### About this task
Set down exactly, from the records below, the line with "Viewport: 794px width, 519px height." through the line with "Screen dimensions: 419x369", and nothing else.
═══ Given records
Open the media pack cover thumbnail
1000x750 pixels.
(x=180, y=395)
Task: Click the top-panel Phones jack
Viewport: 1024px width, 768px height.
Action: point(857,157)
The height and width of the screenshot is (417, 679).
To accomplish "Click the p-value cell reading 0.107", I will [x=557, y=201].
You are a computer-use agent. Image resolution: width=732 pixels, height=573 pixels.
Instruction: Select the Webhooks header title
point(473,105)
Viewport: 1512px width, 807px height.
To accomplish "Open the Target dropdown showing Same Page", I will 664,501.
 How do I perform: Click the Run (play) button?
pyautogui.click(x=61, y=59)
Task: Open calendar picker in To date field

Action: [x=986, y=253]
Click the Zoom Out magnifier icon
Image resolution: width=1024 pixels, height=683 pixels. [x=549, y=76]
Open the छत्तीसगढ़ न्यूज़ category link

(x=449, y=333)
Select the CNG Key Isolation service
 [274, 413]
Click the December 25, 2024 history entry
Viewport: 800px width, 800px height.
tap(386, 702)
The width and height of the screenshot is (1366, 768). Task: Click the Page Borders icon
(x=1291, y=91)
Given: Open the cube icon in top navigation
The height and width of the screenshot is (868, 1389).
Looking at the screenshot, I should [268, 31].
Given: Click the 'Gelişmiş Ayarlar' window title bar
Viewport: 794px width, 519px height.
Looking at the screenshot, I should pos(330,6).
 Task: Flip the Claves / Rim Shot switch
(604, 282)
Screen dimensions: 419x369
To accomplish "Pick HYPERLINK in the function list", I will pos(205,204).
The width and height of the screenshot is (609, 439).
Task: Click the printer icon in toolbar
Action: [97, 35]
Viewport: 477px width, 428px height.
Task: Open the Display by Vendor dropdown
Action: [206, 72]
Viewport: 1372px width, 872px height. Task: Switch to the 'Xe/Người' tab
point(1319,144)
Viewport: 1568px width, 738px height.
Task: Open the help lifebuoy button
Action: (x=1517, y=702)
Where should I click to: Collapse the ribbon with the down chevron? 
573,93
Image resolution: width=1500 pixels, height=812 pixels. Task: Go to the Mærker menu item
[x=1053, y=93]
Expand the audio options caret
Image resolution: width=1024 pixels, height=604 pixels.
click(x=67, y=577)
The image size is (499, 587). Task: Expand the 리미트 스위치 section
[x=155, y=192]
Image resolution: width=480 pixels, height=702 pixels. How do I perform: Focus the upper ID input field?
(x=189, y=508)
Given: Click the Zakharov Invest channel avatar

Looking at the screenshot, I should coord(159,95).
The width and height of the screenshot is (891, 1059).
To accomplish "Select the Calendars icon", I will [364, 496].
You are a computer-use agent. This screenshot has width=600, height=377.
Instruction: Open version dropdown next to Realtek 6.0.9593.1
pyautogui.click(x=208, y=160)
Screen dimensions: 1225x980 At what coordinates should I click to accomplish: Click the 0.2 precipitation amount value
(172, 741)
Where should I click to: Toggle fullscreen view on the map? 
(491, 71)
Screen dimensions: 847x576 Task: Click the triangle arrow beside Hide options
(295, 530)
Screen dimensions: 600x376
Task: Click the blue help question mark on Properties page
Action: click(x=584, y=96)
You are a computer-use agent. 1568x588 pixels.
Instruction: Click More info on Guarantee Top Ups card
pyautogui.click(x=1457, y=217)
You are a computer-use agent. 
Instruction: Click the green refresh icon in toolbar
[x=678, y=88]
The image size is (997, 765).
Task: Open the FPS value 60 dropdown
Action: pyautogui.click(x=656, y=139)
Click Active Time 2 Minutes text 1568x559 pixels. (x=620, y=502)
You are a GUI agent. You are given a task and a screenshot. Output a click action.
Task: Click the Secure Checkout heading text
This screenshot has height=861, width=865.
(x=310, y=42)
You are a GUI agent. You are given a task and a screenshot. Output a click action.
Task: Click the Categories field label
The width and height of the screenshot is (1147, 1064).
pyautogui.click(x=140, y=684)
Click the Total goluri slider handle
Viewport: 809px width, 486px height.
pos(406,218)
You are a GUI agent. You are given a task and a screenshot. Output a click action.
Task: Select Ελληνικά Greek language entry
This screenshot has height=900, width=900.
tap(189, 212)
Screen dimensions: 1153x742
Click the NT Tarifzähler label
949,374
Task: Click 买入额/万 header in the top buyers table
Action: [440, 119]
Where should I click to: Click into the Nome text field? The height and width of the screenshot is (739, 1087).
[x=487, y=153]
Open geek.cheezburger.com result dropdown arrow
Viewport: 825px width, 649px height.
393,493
══════
### Task answer
Viewport: 794px width, 519px height.
Looking at the screenshot, I should pos(330,6).
 Task: Flip the Claves / Rim Shot switch
(604, 282)
Screen dimensions: 419x369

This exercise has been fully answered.